→ **Exercise**
The reply to the records below should contain exactly the lines from the line with "Hygiene (650, 143)" through the line with "Exchange Rates (278, 2513)", and nothing besides.

☆ ☆ ☆ ☆

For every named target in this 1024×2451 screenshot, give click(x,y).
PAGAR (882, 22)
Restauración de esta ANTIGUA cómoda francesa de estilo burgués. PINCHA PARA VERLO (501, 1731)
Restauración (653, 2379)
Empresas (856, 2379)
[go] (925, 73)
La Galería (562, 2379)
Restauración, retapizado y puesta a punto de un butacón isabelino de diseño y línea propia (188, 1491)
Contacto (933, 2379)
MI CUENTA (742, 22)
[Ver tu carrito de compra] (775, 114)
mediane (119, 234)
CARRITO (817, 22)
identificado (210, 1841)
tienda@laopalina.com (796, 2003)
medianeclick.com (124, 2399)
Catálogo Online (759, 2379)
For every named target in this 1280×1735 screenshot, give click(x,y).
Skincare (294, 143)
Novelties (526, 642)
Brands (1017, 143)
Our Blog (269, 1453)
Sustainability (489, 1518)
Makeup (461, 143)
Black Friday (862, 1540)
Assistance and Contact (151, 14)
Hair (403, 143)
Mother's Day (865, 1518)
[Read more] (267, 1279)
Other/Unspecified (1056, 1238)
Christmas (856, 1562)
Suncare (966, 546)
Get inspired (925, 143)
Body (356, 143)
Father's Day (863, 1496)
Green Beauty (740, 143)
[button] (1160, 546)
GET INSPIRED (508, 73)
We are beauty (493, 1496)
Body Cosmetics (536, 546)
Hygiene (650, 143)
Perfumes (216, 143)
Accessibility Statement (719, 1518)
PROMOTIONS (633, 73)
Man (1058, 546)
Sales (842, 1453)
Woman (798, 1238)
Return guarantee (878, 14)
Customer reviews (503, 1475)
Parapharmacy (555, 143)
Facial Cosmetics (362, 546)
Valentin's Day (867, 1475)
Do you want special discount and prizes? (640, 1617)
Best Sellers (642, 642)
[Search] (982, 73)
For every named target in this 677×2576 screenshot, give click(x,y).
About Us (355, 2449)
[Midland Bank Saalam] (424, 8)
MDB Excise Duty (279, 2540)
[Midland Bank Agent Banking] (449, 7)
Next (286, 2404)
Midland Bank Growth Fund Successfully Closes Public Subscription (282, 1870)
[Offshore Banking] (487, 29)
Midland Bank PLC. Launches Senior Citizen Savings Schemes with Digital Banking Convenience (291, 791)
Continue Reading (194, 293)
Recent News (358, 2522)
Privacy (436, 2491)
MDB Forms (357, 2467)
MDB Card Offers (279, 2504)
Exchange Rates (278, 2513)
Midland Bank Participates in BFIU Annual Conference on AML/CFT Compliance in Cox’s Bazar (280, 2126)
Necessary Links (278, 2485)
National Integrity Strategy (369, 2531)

☆ ☆ ☆ ☆

→ **Problem solution**
Hygiene (650, 143)
Perfumes (216, 143)
Accessibility Statement (719, 1518)
PROMOTIONS (633, 73)
Man (1058, 546)
Sales (842, 1453)
Woman (798, 1238)
Return guarantee (878, 14)
Customer reviews (503, 1475)
Parapharmacy (555, 143)
Facial Cosmetics (362, 546)
Valentin's Day (867, 1475)
Do you want special discount and prizes? (640, 1617)
Best Sellers (642, 642)
[Search] (982, 73)
For every named target in this 677×2576 screenshot, give click(x,y).
About Us (355, 2449)
[Midland Bank Saalam] (424, 8)
MDB Excise Duty (279, 2540)
[Midland Bank Agent Banking] (449, 7)
Next (286, 2404)
Midland Bank Growth Fund Successfully Closes Public Subscription (282, 1870)
[Offshore Banking] (487, 29)
Midland Bank PLC. Launches Senior Citizen Savings Schemes with Digital Banking Convenience (291, 791)
Continue Reading (194, 293)
Recent News (358, 2522)
Privacy (436, 2491)
MDB Forms (357, 2467)
MDB Card Offers (279, 2504)
Exchange Rates (278, 2513)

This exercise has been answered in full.